**What you have to do**
Your reply must hold the lines from the one containing "The image size is (1024, 559)." to the end of the entries, copied exactly, with pictures excluded.

**** Data for the task ****

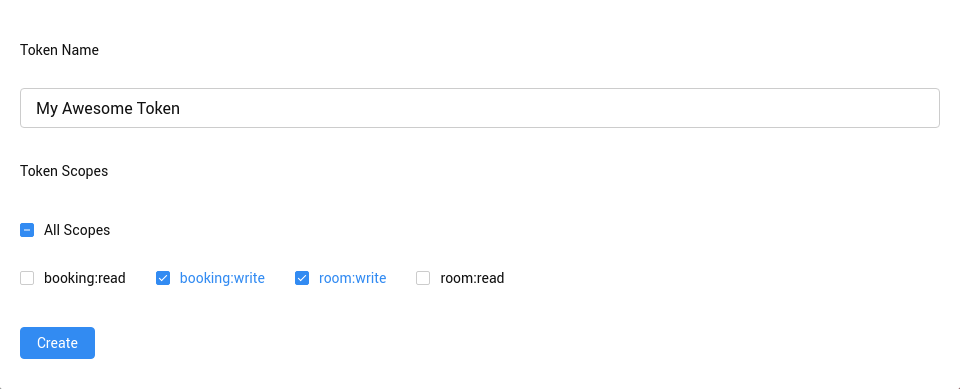960x389 pixels.
Task: Click the Token Name field label
Action: click(x=59, y=50)
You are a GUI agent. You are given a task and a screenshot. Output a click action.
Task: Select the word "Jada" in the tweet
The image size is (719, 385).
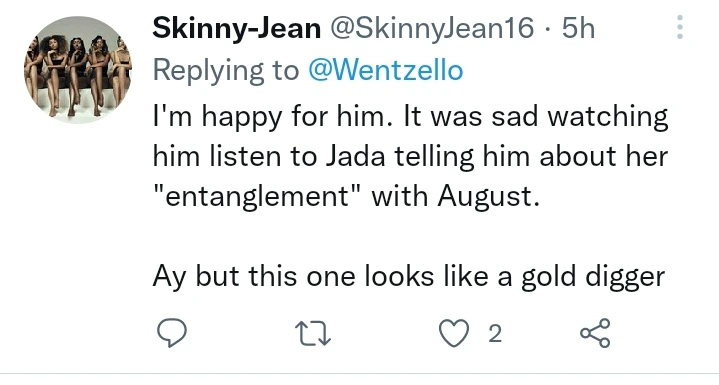pyautogui.click(x=356, y=157)

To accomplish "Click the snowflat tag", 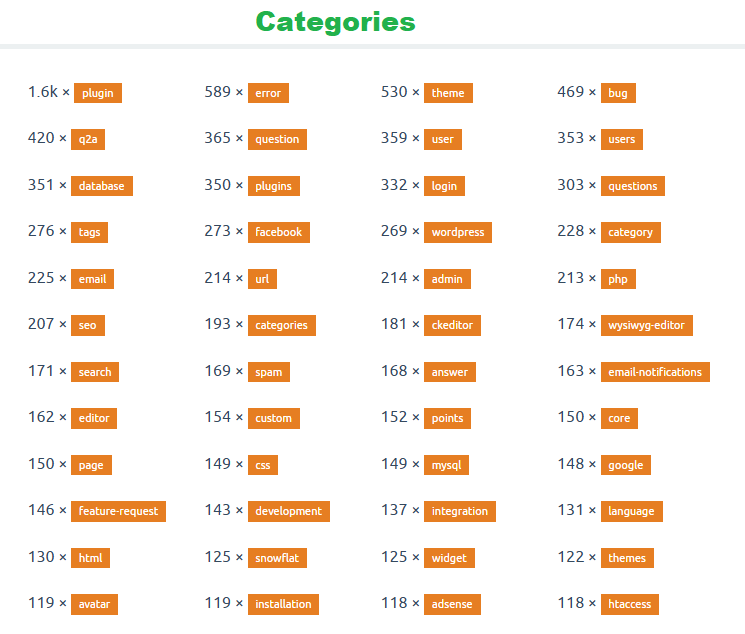I will [277, 558].

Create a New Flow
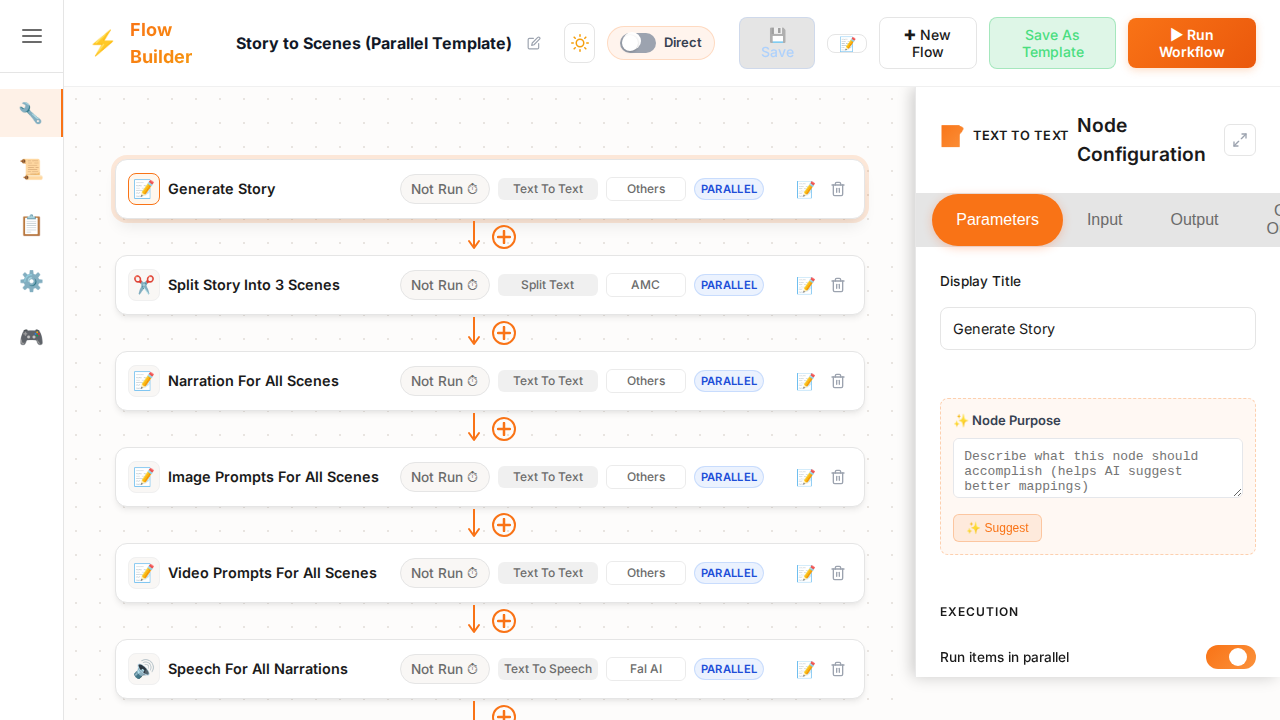927,43
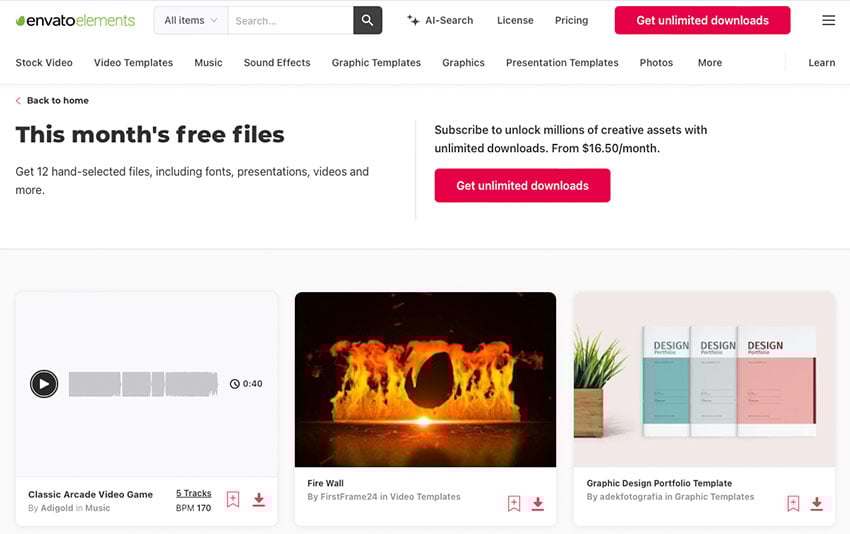
Task: Add Graphic Design Portfolio Template to collection
Action: tap(793, 504)
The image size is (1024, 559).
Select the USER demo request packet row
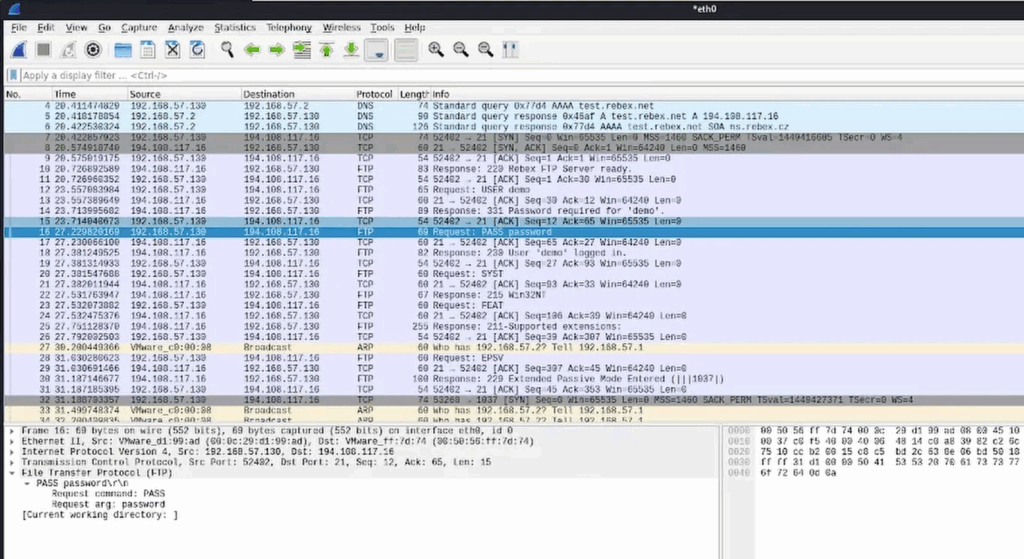[x=300, y=189]
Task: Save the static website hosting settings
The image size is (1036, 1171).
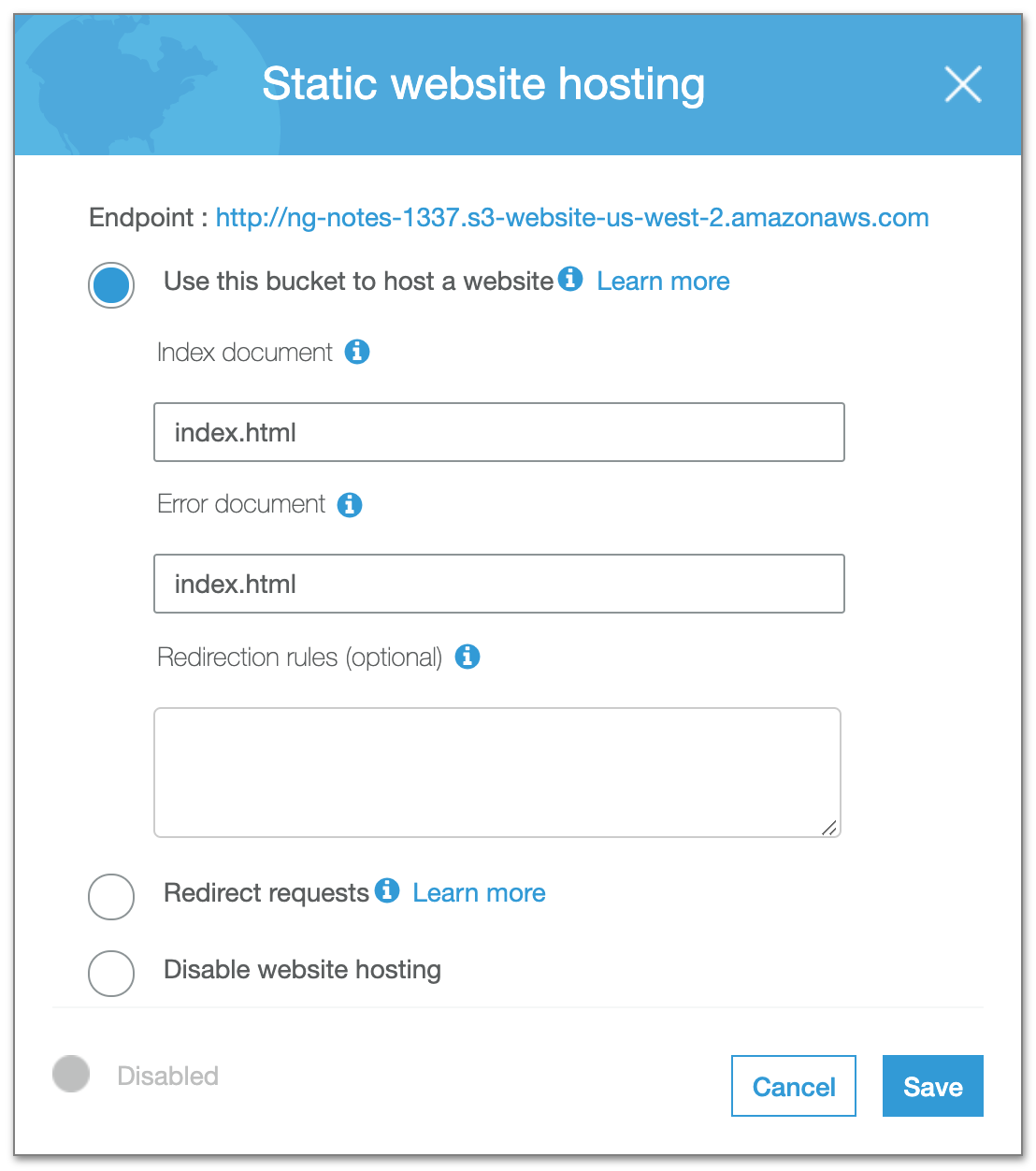Action: (932, 1086)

****

**Output for this task**
The image size is (1024, 559).
Select the USER demo request packet row
[x=300, y=189]
Task: Save the static website hosting settings
The image size is (1036, 1171).
Action: (932, 1086)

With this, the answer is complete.